I re-built the base overlay for the pynq-Z1 (image version 2.7) and added an HLS IP between the output of the VDMA (MM2S) and the HDMI_OUT IP (in_stream):
I have an hdmi camera connected to the HDMI IN and a screen connected to the HDMI OUT. I can see the images from the camera when I load the base overlay but when I load the passthrough one, there is no HDMI signal and the screen goes into sleep mode.
The HLS IP takes RGBA (32 bit) pixels, that is why I sent the hdmi {in,out} mode to PIXEL_RGBA. Is there an issue with the HLS itself or where the IP is added into the block design?
Using structs and arrays is discouraged in Vitis HLS to works with streams, and (I believe) it should not work. In addition to that, you are not generating the user signal, which indicates start of frame.
Thanks for your help. I added the user signal but still doesn’t work. I still don’t get a “valid” hdmi signal and the screen goes into sleep mode.
I am not using Vitis but vivado HLS 2019.2 to generate the IP and then vivado 2020.2 for the overlay.
I’ve notice that the hdmi_in IP, out_stream has also tkeep but in_stream in hdmi_out doesn’t. Should the input of my IP also have tkeep or is that optional?
As you can see in the last image, the DMA has 32 bits for tdata and I set PIXEL_RGBA. I understand that I would get now four channels with 8 bits which is what I get with the pynqbuffer. However, if I allocate a buffer for the dma as in the tutorials input_buffer = allocate(shape=(5,), dtype=np.uint32) and output_buffer = allocate(shape=(5,), dtype=np.uint32), how can I set the pynqbuffer that I get the HDMI frame in to also have dtype=np.uint32 so I can stream each frame that comes from the VDMA through the DMA? How should I use the inframe which is a pynqbuffer from VDMA to stream the data to DMA instead of using input_buffer?
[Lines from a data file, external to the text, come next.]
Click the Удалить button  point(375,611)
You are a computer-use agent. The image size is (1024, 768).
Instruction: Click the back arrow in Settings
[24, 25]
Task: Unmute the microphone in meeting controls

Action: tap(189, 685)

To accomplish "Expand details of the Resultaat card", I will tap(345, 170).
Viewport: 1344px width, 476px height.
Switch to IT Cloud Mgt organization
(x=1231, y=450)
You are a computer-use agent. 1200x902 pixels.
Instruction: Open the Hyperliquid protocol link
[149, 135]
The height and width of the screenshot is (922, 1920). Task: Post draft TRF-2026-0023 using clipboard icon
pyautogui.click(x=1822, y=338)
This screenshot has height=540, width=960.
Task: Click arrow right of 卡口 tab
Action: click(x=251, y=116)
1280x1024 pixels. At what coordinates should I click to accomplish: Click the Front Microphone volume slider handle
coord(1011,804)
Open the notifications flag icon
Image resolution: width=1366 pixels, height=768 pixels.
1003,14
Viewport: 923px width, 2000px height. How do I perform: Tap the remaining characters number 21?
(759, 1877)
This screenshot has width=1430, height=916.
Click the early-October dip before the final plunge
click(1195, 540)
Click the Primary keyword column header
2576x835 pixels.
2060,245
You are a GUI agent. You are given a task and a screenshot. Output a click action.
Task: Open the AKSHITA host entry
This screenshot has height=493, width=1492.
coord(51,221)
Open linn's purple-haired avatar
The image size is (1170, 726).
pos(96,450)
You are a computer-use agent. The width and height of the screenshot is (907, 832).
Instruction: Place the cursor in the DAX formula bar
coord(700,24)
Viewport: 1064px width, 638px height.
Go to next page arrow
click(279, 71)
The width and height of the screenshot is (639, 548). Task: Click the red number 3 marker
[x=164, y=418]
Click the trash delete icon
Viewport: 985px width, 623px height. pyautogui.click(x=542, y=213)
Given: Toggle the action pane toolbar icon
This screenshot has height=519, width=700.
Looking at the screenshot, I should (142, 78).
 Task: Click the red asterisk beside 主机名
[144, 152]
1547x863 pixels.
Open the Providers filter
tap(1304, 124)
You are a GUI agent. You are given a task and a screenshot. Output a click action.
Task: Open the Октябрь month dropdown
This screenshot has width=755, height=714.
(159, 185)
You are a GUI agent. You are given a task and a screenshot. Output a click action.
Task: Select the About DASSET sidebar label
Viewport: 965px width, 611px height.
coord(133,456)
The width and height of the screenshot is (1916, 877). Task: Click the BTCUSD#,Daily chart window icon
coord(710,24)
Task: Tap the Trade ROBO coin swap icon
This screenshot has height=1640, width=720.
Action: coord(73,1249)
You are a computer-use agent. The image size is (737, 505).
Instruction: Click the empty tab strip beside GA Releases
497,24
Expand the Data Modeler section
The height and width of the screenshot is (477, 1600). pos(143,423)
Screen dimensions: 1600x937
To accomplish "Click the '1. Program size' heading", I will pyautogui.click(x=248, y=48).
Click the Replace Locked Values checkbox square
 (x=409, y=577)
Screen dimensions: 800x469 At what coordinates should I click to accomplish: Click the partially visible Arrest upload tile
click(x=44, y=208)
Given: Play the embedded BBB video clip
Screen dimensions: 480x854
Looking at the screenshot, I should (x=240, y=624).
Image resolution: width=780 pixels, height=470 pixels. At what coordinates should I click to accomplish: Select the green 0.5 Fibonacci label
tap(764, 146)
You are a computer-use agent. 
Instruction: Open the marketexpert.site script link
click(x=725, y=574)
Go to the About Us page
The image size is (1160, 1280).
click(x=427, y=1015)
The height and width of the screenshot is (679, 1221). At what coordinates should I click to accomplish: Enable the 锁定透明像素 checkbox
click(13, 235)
As far as I understand, it is a datatype issue, isn’t it? I insists on this because the original IP (with only tlast works with dma using pre-stored images, I want now to use it with live-feed from the hdmi).
The buffer you get from the VDMA is always going to have multiple channels per each pixel. So, you want to pack 4x 8-bit into a 1x 32-bit element. In essence, you want to go from 1920x1080x4 unit8 to 1920x1080x1 uint32.
You can try to pack the 4 channels into a single uint32, but it is going to be slow as it involves shifts and multiplications. You can explore numpy frombuffer and tobytes to reinterpret to pixels.
Thanks again for your help and the “trick” to use the physical address. I tried with the frombuffer and tobytes methods but the performances decreased quite a lot as expected.
That’s a fair question. I wanted to do that as I am using a specific image processing library and I didn’t want to modify it. The passthrough following your example worked:
Or you can directly reuse buf_vdma, as pynq.allocate((1920,1080,4), dtype=np.uint8) is equivalent to pynq.allocate((1920,1080), dtype=np.uint32) in physical memory.